» Supplied information
┌────────

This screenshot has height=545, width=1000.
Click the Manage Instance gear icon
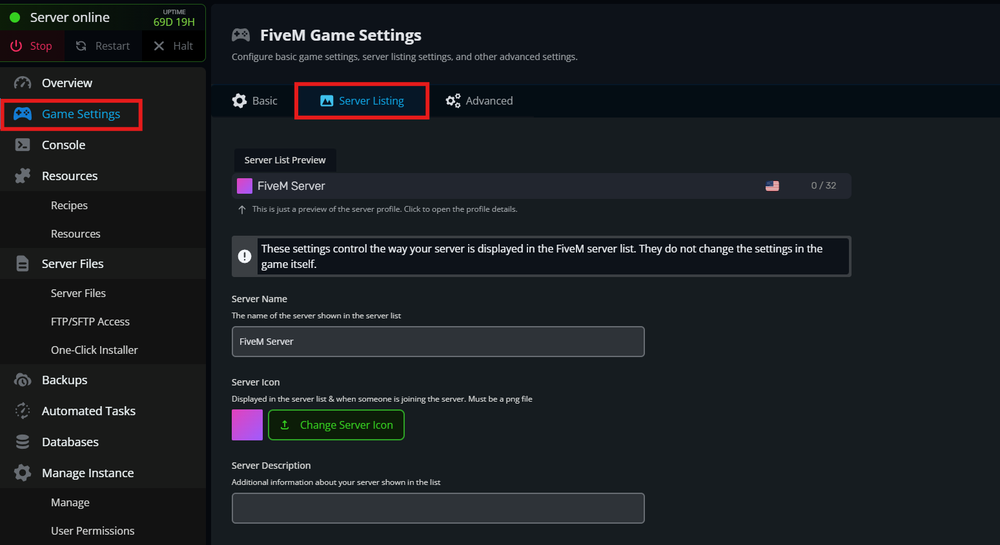coord(22,473)
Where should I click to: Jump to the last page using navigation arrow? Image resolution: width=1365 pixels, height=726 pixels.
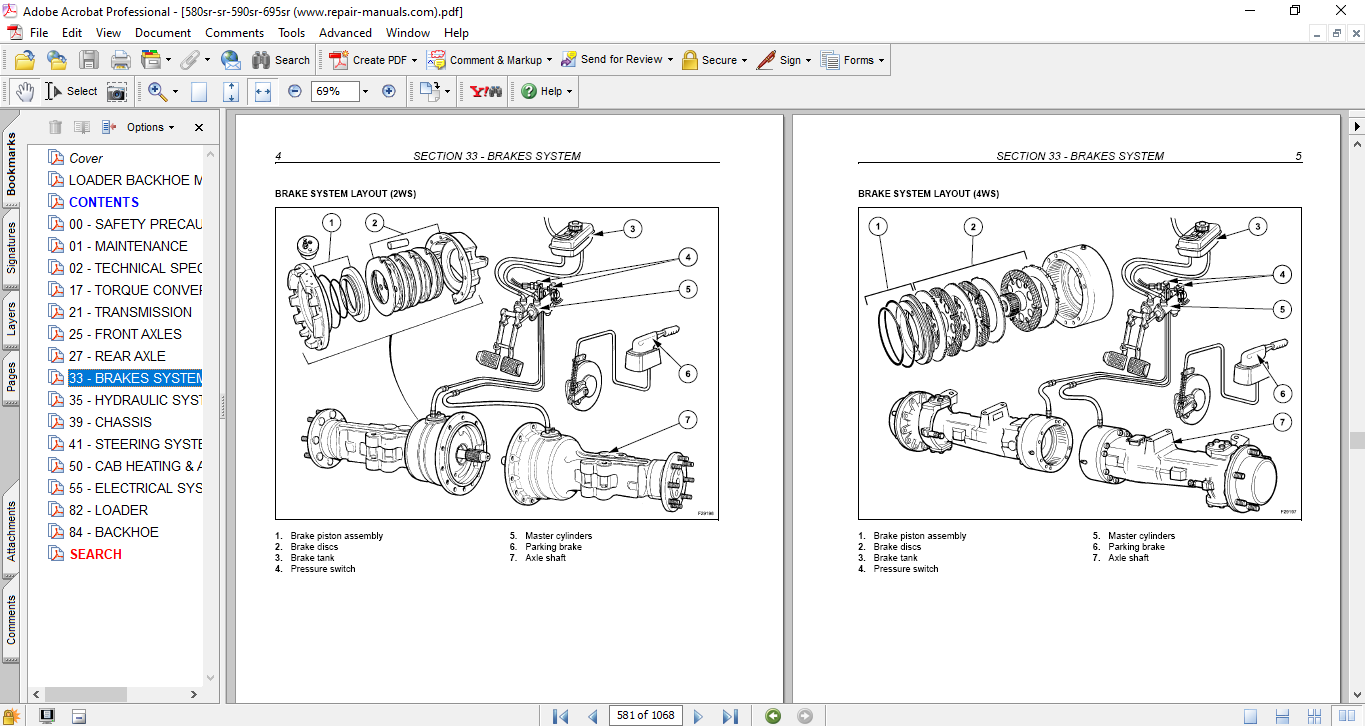pos(730,716)
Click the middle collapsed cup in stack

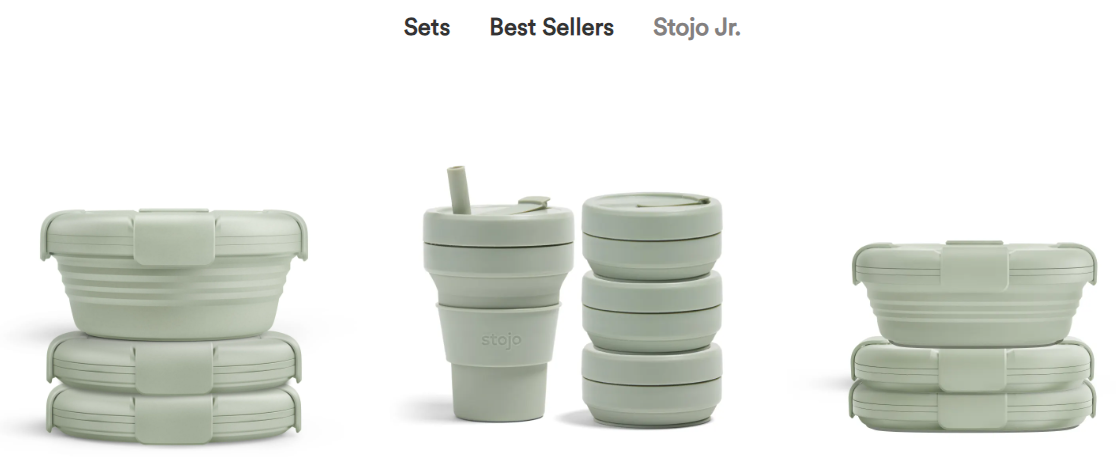point(651,311)
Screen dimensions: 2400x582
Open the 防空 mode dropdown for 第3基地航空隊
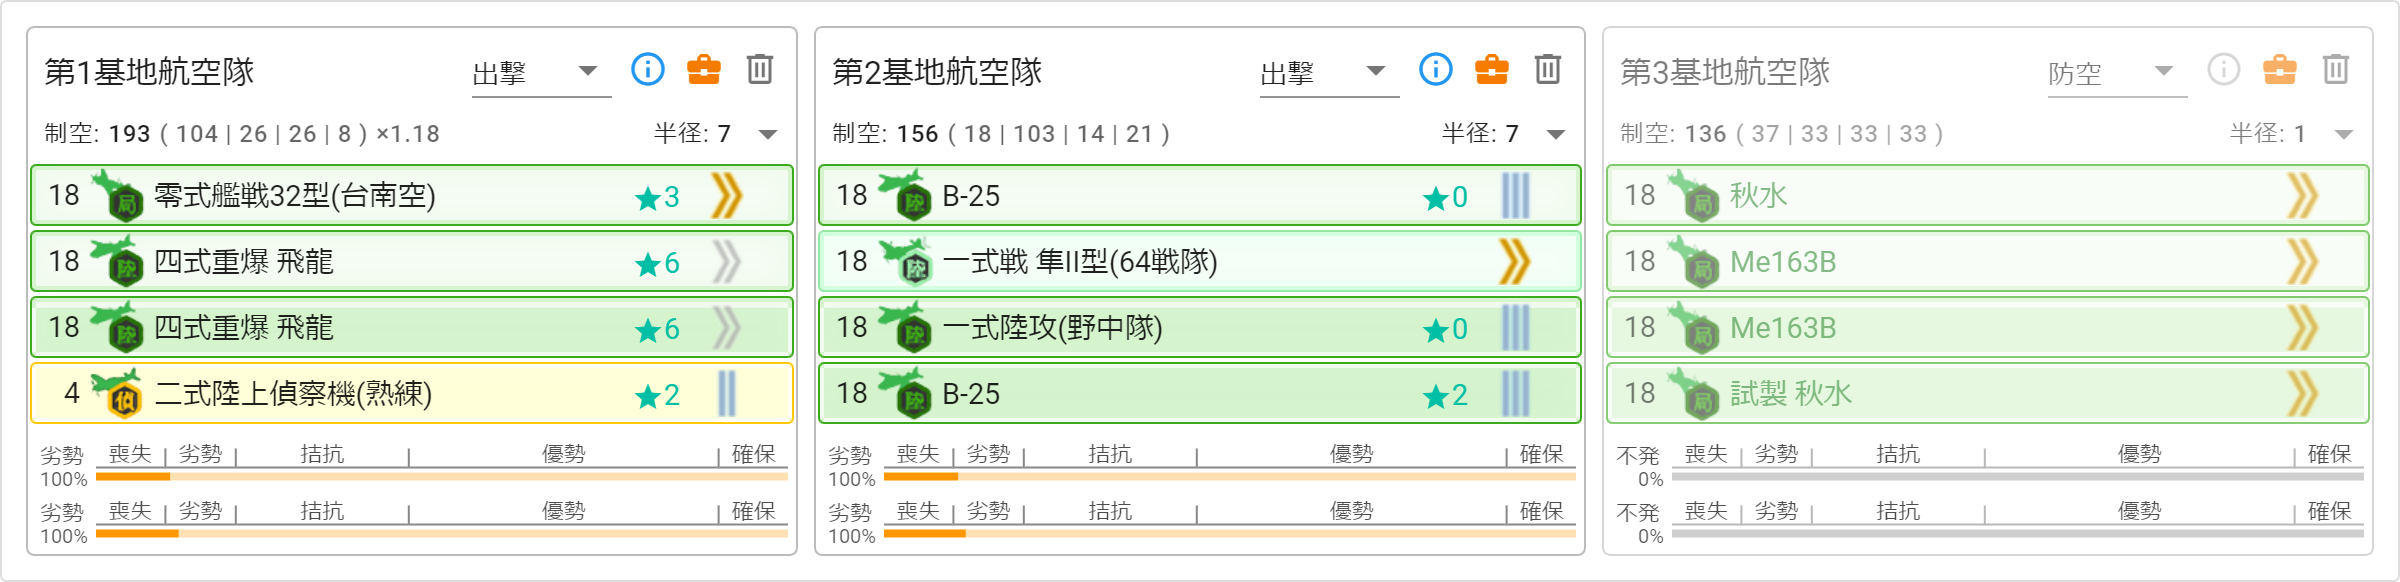coord(2117,73)
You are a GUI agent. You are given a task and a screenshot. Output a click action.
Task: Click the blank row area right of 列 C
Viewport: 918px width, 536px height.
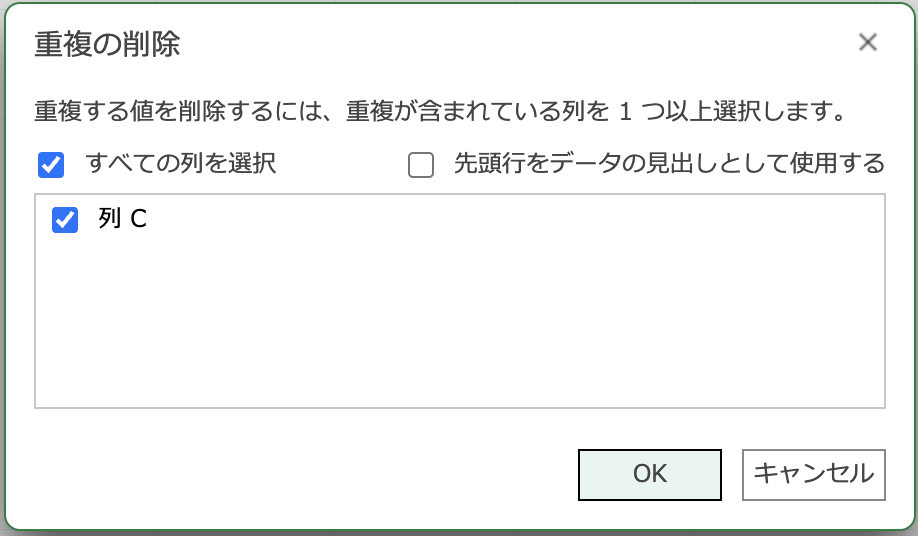(x=500, y=220)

└────────

» Work required
Restate verbatim the lines that begin at the one holding "Where should I" and end at the last line of the material. Exclude pictures.

» Response below
Where should I click to: Jump to the last page using navigation arrow? Image resolution: width=1365 pixels, height=726 pixels.
pos(730,716)
Click the middle collapsed cup in stack

point(651,311)
Screen dimensions: 2400x582
Open the 防空 mode dropdown for 第3基地航空隊
coord(2117,73)
You are a GUI agent. You are given a task and a screenshot. Output a click action.
Task: Click the blank row area right of 列 C
Viewport: 918px width, 536px height.
(x=500, y=220)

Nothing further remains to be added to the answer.